We believe it will be necessary to attain a clear view of the
cost/benefits of interconnection in the context of UK energy security
and the balancing of services, and recommend Ofgem conducts research
to better establish this view. (Paragraph 127)
The Government agrees that greater interconnection
with other European markets should help manage intermittency as
more wind generation connects to the GB system in the coming years.
While we are continuing to press for full and timely implementation
of the EU Third Package of internal energy market legislation,
we are encouraged by the progress that has already been made in
liberalising the European energy sector. Both the Government
and Ofgem have been particularly proactive in pursuing improvements
in transparency. The electricity sector has led the way in releasing
information to the market but, even on gas, the level of information
provision has improved markedly with the release of daily information
on the use and availability of gas networks in North West Europe
and on daily gas storage levels throughout Europe.

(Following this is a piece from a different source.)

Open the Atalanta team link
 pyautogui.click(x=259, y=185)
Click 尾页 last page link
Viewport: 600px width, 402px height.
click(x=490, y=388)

Greater interconnection will also provide trading
opportunities which should have a positive impact on market liquidity
in GB, and thereby lower costs to consumers. This is why one
of the goals of the Third Package is to foster greater integration
of national energy markets by identifying where cross-border investment
may be needed, ensuring that interconnector capacity is used efficiently
and imposing new duties on national regulators to eliminate the
barriers to cross-border trade and ensure compliance with the
Third Package more generally. Ofgem will therefore need to provide
a regulatory framework for future electricity interconnection.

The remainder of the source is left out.